> Problem statement: Count the lines in the records below that contain the string "checkbox". Reply with the number only.

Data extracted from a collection
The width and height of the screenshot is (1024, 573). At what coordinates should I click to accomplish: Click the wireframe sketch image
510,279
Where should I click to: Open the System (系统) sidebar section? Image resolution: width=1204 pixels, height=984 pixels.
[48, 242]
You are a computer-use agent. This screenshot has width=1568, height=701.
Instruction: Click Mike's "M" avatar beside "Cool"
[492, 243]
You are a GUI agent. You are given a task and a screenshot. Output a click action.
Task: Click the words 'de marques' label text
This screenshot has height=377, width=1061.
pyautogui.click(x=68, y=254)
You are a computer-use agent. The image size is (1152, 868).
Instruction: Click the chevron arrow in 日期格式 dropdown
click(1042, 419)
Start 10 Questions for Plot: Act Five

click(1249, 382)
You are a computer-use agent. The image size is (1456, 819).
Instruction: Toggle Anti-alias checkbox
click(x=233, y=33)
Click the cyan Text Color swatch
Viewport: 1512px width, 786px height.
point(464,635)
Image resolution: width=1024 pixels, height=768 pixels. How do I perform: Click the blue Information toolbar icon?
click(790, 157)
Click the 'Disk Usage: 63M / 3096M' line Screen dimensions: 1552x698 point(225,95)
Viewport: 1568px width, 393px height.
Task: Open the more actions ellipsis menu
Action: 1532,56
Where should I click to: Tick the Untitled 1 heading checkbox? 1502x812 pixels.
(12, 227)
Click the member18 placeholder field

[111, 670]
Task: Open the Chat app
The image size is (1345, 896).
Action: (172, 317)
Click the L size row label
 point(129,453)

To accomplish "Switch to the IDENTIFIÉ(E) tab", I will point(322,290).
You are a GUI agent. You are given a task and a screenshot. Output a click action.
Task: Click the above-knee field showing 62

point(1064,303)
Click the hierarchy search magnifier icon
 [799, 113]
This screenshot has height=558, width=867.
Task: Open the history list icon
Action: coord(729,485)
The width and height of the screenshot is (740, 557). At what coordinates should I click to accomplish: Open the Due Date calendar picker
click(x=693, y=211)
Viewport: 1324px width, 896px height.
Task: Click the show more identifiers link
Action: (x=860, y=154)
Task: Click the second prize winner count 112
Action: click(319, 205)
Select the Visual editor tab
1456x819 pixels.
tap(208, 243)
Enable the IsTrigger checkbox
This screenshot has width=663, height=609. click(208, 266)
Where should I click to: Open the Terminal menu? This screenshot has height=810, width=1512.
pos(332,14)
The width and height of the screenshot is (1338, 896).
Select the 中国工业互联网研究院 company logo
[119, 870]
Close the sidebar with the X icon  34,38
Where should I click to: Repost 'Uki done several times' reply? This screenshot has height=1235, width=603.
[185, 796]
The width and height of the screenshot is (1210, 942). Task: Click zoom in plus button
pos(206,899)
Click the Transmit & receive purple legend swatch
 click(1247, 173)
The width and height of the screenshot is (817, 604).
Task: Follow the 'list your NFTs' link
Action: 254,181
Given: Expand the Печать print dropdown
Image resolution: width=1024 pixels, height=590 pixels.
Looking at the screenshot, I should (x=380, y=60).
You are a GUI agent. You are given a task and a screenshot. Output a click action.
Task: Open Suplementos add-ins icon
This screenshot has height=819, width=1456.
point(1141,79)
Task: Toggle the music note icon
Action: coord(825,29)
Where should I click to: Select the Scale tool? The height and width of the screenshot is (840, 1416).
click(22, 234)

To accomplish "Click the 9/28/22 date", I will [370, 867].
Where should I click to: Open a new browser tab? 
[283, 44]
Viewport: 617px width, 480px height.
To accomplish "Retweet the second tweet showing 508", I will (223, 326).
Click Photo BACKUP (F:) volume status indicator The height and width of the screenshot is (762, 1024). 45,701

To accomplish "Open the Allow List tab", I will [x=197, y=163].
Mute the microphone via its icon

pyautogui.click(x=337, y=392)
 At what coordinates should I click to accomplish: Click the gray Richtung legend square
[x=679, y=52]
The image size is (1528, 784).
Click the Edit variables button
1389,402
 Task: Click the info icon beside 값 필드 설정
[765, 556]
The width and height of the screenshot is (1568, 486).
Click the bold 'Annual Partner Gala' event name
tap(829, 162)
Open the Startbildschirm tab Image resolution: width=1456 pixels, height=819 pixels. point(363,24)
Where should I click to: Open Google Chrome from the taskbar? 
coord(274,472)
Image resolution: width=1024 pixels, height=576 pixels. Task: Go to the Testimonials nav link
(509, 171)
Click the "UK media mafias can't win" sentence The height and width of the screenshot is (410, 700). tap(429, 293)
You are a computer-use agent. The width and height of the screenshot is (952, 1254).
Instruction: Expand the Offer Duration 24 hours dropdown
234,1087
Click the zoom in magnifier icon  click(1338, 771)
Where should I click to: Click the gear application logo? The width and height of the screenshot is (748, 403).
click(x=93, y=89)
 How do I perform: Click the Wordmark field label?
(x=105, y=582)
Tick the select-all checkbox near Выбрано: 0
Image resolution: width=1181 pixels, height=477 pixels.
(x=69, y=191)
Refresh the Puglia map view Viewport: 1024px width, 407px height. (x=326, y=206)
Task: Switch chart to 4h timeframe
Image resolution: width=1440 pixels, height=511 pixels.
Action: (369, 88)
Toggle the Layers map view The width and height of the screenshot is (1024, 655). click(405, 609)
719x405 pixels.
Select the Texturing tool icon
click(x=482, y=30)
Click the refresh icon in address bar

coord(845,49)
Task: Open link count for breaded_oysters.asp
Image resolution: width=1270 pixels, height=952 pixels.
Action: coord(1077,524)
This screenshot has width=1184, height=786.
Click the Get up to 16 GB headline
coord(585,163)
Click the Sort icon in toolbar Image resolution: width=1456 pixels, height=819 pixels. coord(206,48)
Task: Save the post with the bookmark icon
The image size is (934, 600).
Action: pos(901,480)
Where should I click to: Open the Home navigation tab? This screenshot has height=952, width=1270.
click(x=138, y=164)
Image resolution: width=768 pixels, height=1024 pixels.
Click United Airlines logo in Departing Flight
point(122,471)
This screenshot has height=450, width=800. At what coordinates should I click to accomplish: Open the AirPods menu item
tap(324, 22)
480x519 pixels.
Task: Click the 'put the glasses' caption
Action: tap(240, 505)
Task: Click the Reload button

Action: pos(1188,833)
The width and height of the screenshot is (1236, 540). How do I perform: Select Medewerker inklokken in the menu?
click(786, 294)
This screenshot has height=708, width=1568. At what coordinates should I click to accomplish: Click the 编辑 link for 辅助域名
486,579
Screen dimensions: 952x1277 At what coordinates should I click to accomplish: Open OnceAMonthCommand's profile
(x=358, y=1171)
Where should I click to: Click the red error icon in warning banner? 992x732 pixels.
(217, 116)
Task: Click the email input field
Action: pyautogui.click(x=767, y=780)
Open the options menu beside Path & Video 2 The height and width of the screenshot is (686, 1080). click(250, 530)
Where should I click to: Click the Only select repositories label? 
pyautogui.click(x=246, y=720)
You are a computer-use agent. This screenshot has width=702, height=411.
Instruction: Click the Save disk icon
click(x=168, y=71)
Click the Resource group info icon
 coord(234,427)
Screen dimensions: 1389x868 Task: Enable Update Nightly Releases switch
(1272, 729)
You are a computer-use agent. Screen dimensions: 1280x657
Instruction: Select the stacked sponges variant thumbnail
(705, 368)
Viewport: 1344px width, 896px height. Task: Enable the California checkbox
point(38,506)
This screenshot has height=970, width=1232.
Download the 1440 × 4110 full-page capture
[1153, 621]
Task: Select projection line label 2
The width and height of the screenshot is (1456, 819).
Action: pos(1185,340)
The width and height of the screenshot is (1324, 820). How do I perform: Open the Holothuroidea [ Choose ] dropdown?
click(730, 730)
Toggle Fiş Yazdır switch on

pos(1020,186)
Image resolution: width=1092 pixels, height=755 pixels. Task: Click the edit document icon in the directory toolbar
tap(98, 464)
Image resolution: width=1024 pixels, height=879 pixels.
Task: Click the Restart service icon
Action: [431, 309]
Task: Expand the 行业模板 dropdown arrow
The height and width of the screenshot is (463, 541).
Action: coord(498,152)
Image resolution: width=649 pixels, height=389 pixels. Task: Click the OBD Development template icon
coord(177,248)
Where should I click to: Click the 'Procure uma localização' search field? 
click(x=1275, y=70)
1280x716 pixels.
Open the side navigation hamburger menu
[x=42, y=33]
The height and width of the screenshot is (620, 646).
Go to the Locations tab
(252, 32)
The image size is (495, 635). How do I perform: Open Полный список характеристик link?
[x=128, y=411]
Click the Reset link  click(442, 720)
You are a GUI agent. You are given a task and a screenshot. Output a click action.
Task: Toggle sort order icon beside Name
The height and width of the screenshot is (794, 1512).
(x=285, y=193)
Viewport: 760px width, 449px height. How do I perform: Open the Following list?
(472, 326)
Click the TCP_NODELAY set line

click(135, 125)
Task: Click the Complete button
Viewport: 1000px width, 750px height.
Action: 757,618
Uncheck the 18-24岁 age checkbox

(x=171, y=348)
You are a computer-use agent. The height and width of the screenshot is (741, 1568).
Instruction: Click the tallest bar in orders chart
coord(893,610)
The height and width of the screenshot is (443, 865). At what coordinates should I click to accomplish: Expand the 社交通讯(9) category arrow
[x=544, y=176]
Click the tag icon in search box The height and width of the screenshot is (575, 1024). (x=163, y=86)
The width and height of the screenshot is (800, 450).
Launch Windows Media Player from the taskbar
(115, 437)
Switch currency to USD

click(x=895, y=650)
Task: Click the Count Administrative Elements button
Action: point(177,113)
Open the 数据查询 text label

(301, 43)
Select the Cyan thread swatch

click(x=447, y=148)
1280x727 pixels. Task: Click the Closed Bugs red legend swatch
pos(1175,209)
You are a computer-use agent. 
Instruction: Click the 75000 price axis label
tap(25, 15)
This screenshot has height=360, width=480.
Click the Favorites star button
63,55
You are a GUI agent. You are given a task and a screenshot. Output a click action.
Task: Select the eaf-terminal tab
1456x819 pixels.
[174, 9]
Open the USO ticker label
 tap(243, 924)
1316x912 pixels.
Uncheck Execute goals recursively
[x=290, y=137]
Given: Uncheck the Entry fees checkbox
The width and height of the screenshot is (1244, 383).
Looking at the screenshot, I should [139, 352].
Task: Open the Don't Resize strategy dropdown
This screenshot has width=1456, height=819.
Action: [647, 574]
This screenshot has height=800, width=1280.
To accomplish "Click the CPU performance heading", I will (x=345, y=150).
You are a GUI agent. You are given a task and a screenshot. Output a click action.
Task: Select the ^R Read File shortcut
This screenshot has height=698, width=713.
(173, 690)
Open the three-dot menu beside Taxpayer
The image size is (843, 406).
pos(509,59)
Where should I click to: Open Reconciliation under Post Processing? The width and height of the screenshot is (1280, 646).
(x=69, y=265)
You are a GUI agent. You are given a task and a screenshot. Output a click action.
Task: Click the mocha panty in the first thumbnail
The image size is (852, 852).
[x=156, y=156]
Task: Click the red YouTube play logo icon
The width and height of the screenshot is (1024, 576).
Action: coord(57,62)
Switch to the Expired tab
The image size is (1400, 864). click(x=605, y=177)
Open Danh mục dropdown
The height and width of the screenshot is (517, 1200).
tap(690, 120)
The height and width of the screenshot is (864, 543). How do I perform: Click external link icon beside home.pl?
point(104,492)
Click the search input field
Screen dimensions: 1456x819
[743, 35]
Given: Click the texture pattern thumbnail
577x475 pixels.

> Exercise response: 7